* **What you need to do**
Would you transcribe the entries below, beginning at the line with "Screen dimensions: 868x390" and ending after the line with "Select the camera", exactly, with no picture and nothing more?

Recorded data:
----

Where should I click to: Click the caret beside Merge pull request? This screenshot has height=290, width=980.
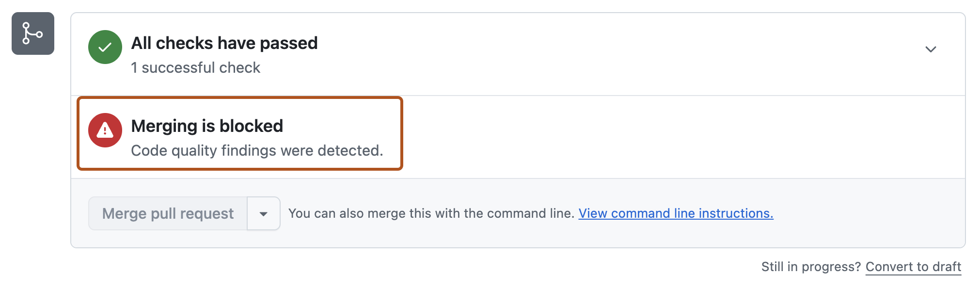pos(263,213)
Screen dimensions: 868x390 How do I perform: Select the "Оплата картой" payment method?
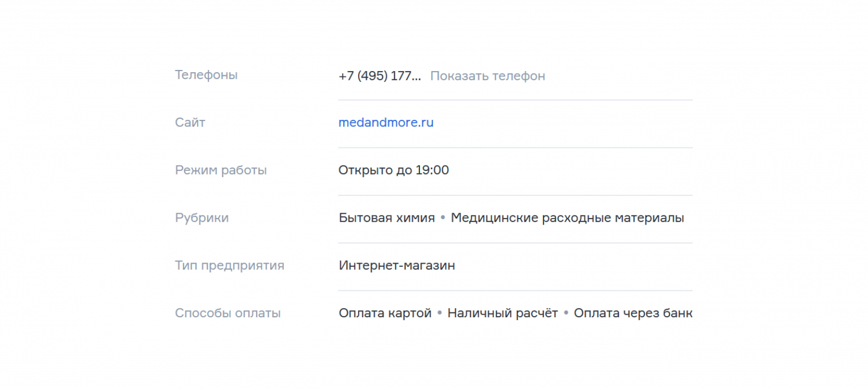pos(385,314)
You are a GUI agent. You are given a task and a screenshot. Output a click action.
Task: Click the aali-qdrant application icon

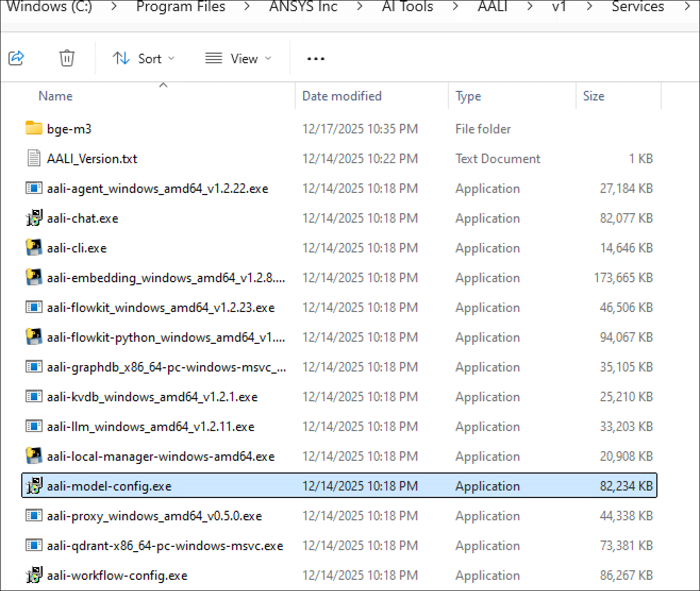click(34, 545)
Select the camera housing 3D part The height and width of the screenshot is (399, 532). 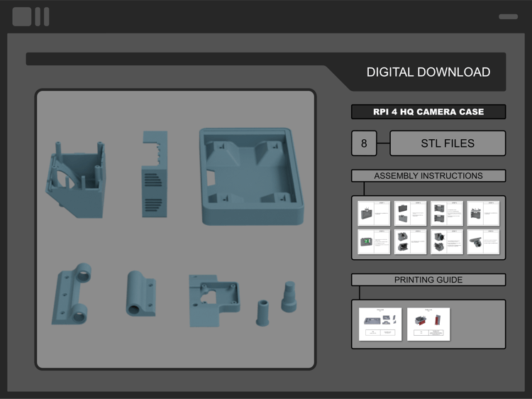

----

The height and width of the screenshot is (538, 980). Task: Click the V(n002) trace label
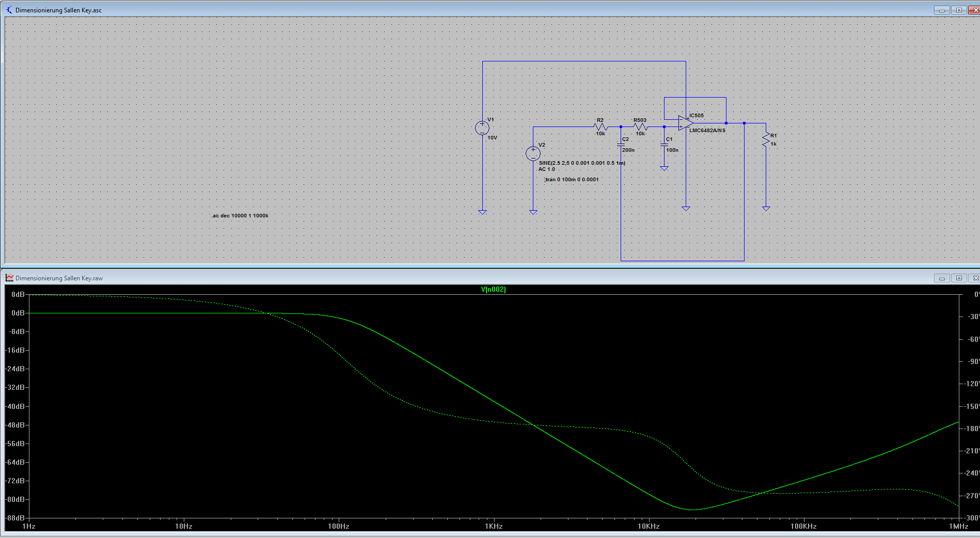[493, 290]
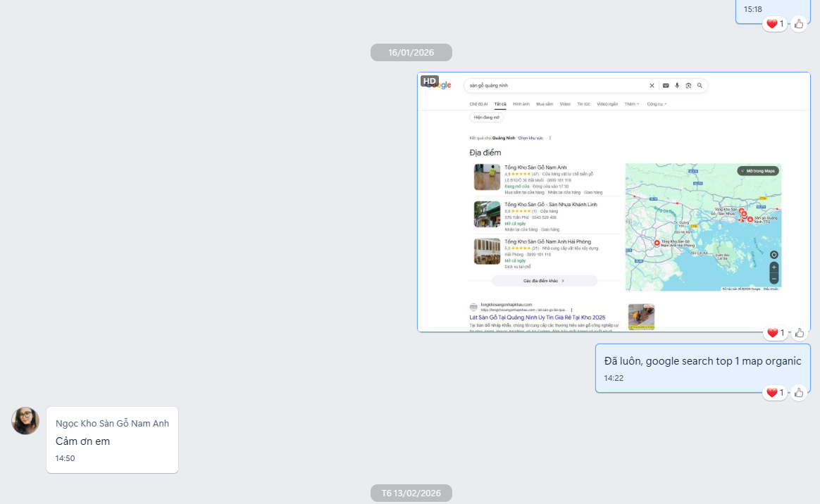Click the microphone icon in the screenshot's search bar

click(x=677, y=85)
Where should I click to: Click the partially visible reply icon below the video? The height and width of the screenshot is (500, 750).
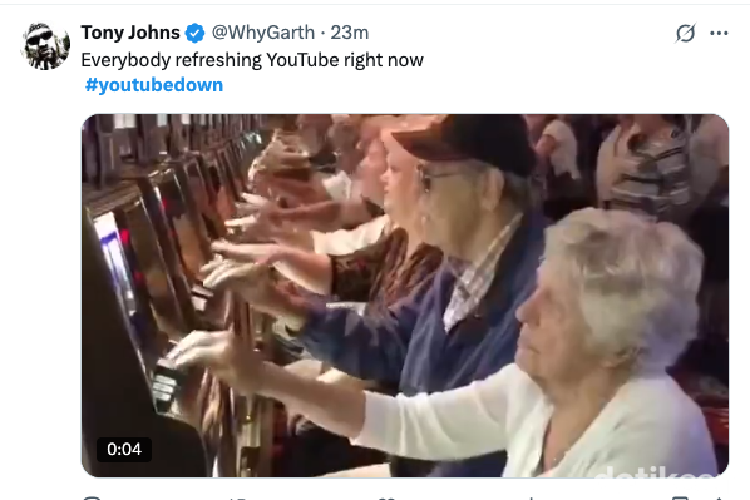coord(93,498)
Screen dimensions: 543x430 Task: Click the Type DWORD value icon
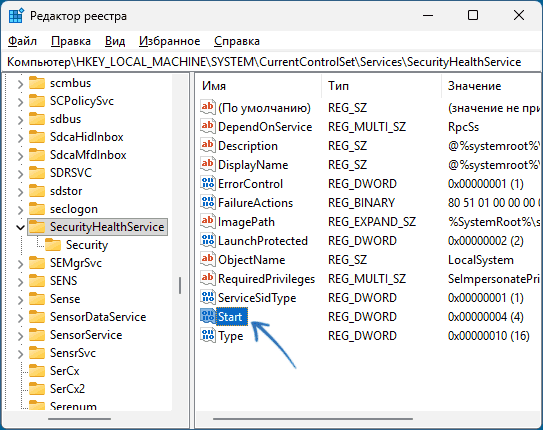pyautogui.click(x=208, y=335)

----

* **Response box**
Screen dimensions: 868x390 How do I perform: Select the "Оплата картой" payment method?
pos(385,314)
You are a GUI agent. You are given a task and a screenshot. Output a click action.
Task: Click the aali-qdrant application icon

click(34, 545)
Select the camera housing 3D part The height and width of the screenshot is (399, 532). 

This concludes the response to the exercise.